Investors have been left wondering what strategy to adopt and how to tackle the volatility. A volatile market provides good opportunities to create wealth. Let us look at how one should go about for this and what should be his or her strategy.

Don't panic

It is important not to value your investment on a daily basis or at a very short interval. The market prices of investments are bound to go up and down in the very short- term and in short-term too but patience is always rewarded in the medium- to long-term.

Be realistic, and exit

It is important to have realistic expectations while investing in equity-based instruments and book profits once the target is achieved. Investors expecting unrealistic returns often end up investing in high-risk instruments and loose their hard-earned money. Suppose you buy a stock for ~100 and have a target to earn 20 per cent in a year's time. However, if the stock moves up sharply on news or business performance in a shorter time span, don't wait for the year, you may exit and invest the same in a fixed income instrument or a bank fixed deposit.

Limit stocks

Investors should not have too many stocks and instruments in their investment portfolios. Having a limited number of instruments in the portfolio makes it easy to track the performances of the investments and have all relevant information about the investments you have made. Also, it is advisable to invest in defensive stocks such as pharma, fast moving consumer goods (FMCG), information technology and so on.

Asset allocation

It is always better to split the investments between debt and equity based on one's risk capacity.
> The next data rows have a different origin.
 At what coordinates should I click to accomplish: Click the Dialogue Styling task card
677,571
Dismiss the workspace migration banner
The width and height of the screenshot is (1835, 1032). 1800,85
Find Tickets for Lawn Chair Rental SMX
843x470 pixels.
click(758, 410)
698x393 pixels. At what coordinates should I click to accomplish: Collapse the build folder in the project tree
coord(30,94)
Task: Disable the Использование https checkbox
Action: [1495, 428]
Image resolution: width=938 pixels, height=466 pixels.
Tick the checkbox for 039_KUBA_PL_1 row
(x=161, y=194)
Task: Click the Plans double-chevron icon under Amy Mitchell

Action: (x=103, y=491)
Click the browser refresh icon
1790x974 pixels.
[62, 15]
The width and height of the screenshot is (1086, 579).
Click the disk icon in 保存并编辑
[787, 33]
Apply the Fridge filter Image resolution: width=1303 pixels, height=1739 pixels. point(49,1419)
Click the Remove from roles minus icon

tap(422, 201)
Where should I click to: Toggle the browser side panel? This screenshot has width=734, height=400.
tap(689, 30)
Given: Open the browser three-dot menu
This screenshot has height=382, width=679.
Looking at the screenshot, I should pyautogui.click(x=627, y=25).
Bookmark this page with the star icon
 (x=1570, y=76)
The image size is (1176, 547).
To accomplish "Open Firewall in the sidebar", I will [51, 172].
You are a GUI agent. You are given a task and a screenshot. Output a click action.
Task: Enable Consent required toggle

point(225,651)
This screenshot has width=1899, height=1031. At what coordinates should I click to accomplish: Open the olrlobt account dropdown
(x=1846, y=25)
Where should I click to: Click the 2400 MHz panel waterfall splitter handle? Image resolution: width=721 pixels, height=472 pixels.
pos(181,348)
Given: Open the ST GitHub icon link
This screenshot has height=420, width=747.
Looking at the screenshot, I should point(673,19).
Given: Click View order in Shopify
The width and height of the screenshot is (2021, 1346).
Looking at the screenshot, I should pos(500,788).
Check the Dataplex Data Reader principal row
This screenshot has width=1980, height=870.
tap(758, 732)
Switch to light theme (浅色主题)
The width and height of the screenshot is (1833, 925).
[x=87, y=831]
By doing it that way when the market is down 20 per cent to 30 per cent you have money to buy and rebalance the portfolio instead of not having any money to buy since it is all locked up in equities. Debt while delivering lesser returns gives stability and a peace of mind. This makes investors less irrational whenever there is a crash in the equity market. Equity and debt are usually negatively correlated.

Use SIP

Investing in equities via Systematic Investment Plans (SIP) or Systematic Transfer Plans (STP) is a good strategy. By way of SIP, you invest a fixed amount which starts from ~500 on a periodic basis for a defined time period. If you have a lump-sum but wish to invest that every month systematically, you could opt for an STP where money is debited from a liquid fund in the same fund house and transferred to the equity fund as per the period specified by you. If you are in doubt whether you should enter the market now or not, opt for the SIP route of investment via mutual funds. Ideally SIPs should be subscribed for a longer investment period of say two years or greater than two years.

Tip for Nifty traders

An analysis of S & P CNX Nifty for the last one year from January 27, 2011 to January 25, 2012 has thrown up some interesting facts.

Taking the closing value of Nifty as on January 25, 2012 and the average value of Nifty for the last one year, it was found that the Nifty had closed 132 and 145 times above these two values out of the 249 trading days. This meant that in a bearish market too, the index had given positive returns on more than 50 per cent of the days.